Work required →
Bring together copies of the lines in the data below that contain the word "Screen".

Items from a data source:
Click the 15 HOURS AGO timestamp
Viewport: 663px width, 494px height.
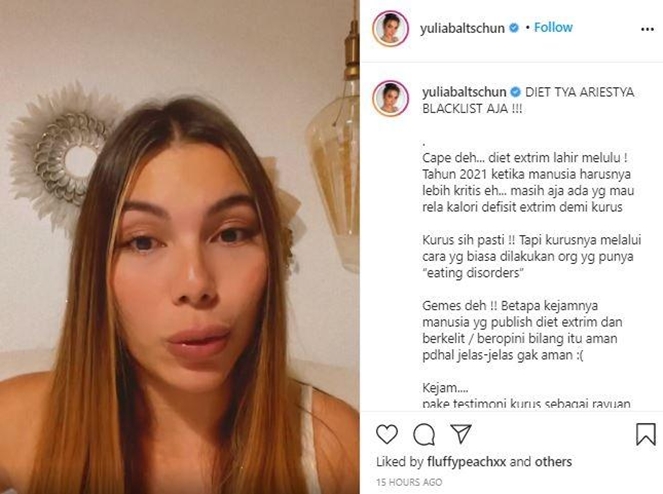pyautogui.click(x=409, y=482)
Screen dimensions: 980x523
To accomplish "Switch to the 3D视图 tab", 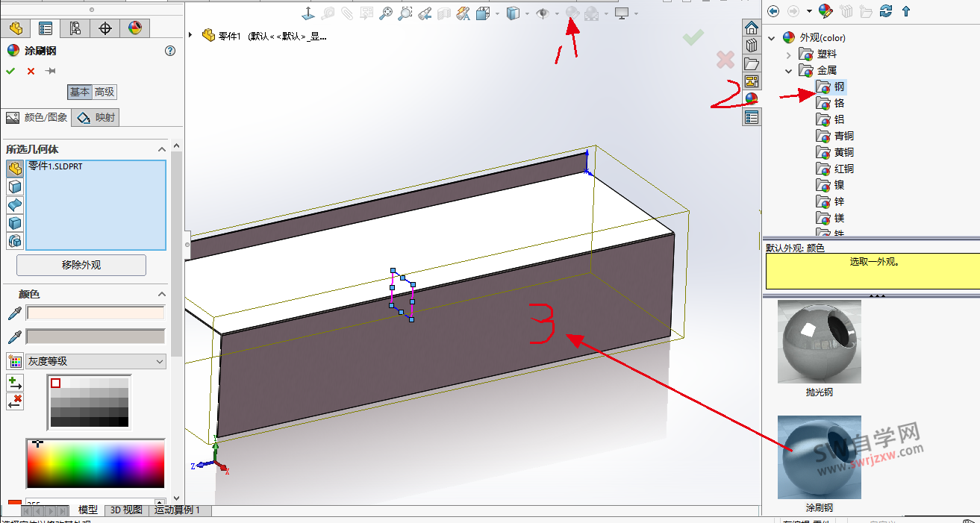I will (x=125, y=510).
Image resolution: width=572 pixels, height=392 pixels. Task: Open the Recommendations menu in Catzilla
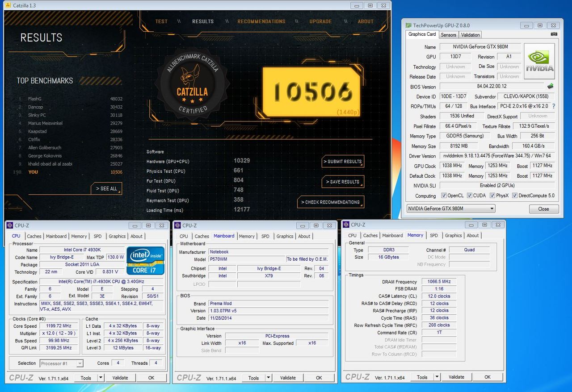(x=261, y=21)
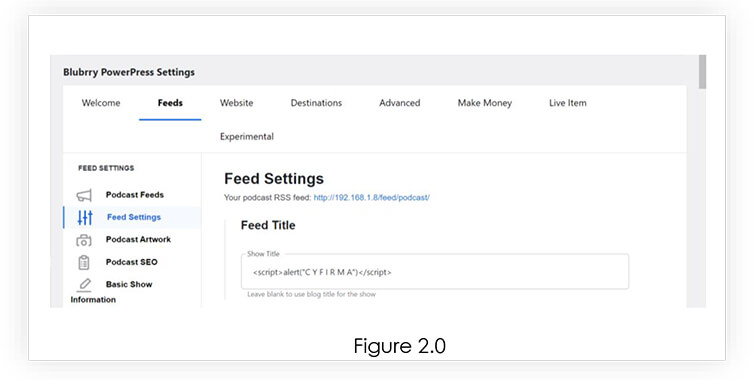Open the podcast RSS feed URL link
Image resolution: width=755 pixels, height=380 pixels.
[372, 197]
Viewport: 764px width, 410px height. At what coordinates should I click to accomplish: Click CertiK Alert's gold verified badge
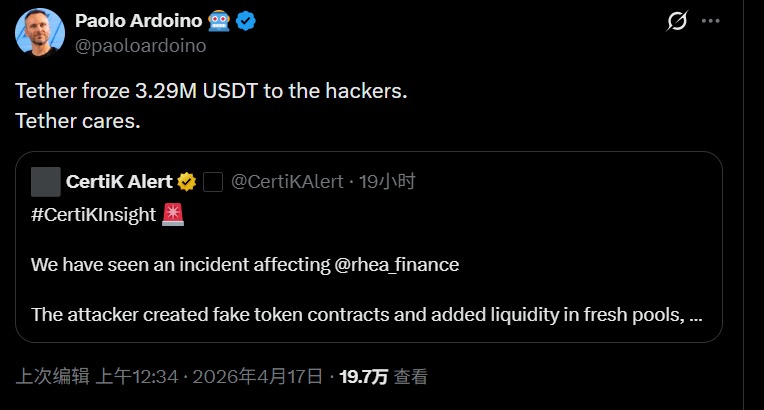187,182
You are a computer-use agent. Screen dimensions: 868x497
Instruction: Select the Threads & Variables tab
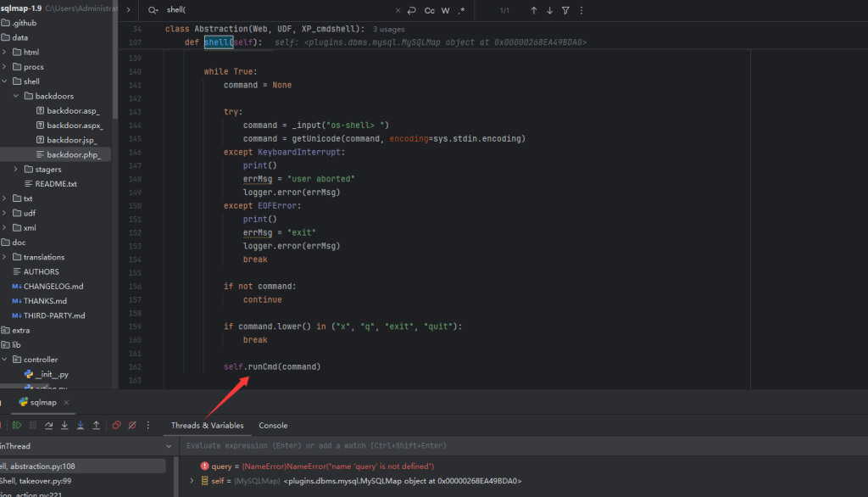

Written response →
Screen dimensions: 980x523
You are a computer-use agent. Screen dimensions: 868x497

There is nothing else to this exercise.